From $(1)$; Is it plausible to write $$\rho=\delta(0)\,\delta(0)\,\delta(0)$$ at the point $(x,y,z)=(-1,\sqrt{3},-2)$?
Notice that I did not evaluate the Dirac Delta, but I did substitute the coordinates in.

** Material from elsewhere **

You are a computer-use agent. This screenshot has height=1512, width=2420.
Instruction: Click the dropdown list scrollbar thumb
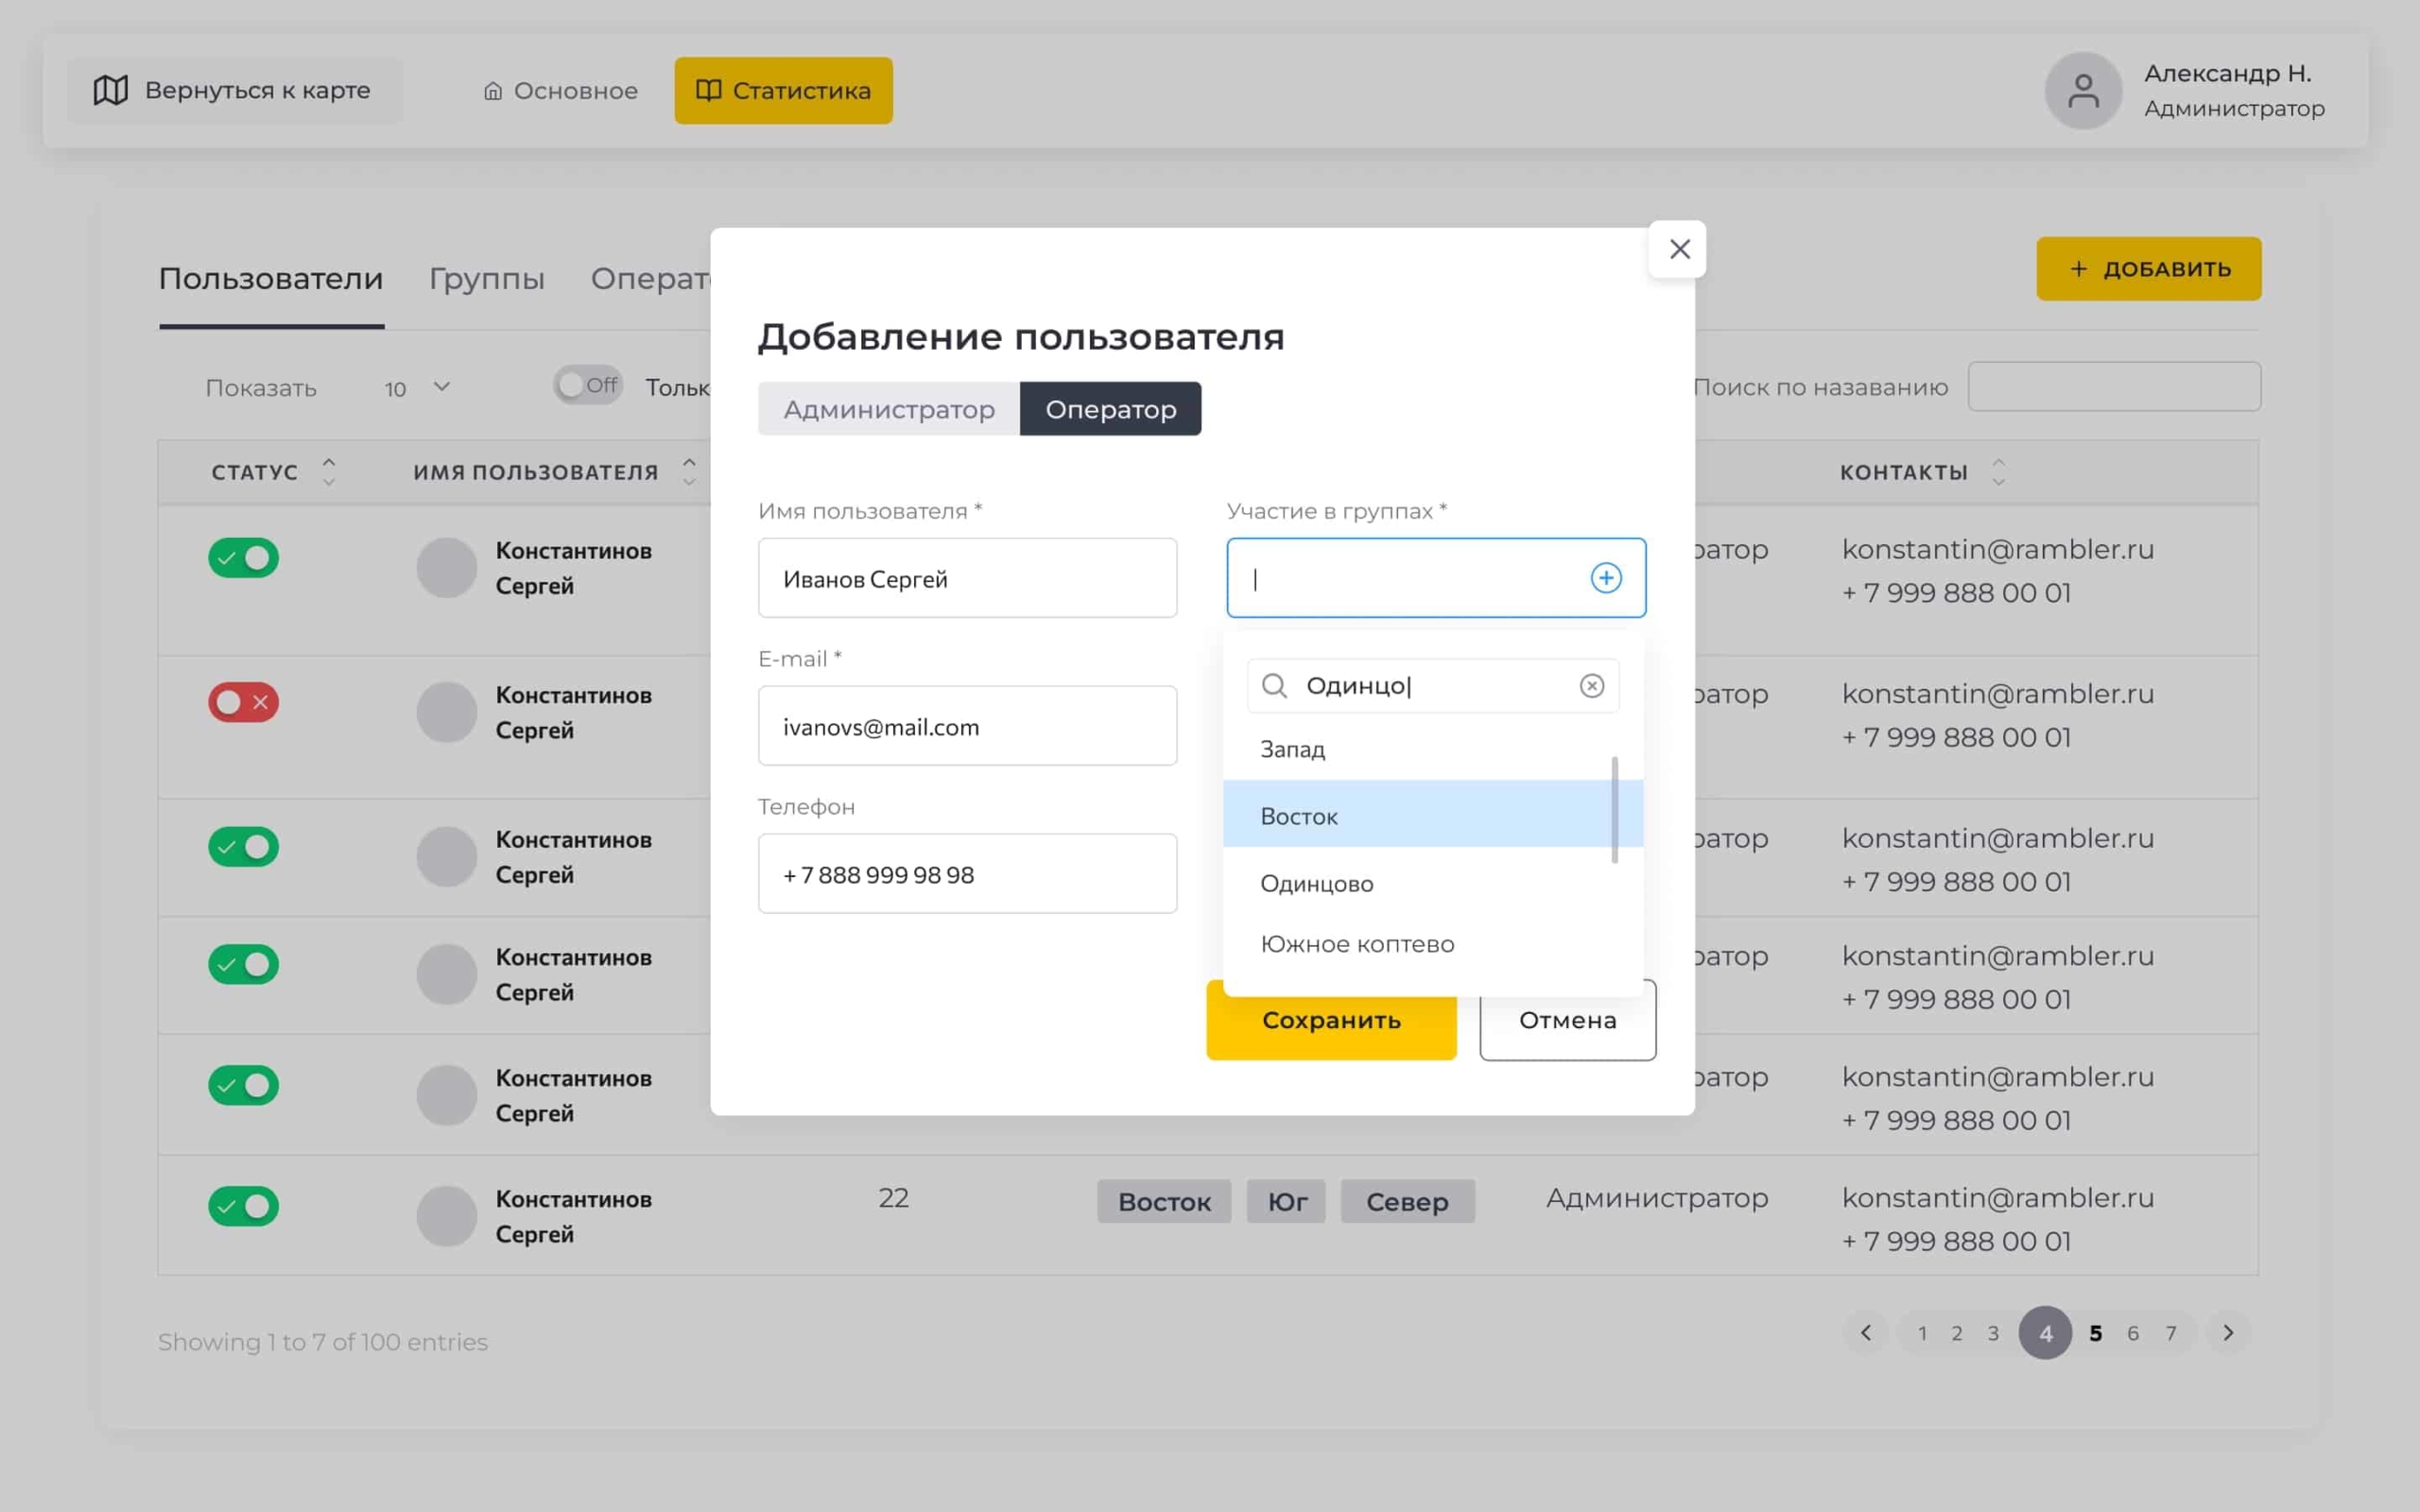tap(1614, 810)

In other words; Is substitution allowed but evaluation not allowed?
Best Answer
By definition $Q=\iiint \rho \, dV$
In Cartesian: $$Q=\iiint \rho(x,y,z) \, dx \, dy \, dz=1$$
In Cylindrical: $$Q=\iiint \rho(r,\theta,z) \, r\, dr \, d\theta \, dz=1$$
In Spherical: $$Q=\iiint \rho(r,\theta,\phi) \, r^2\sin \theta \, d\theta \, dr \, d\phi=1$$
Hence for point charge:
\begin{align*} \rho(x,y,z) &= \delta (x-x_{0}) \, \delta (y-y_{0}) \, \delta (z-z_{0}) \\ \rho(r,\theta,z) &= \frac{1}{r} \delta (r-r_{0}) \, \delta (\theta-\theta_{0}) \, \delta (z-z_{0}) \\ \rho(r,\theta,\phi) &= \frac{1}{r^2\sin \theta} \delta (r-r_{0}) \, \delta (\theta-\theta_{0}) \, \delta (\phi-\phi_{0}) \\ \end{align*}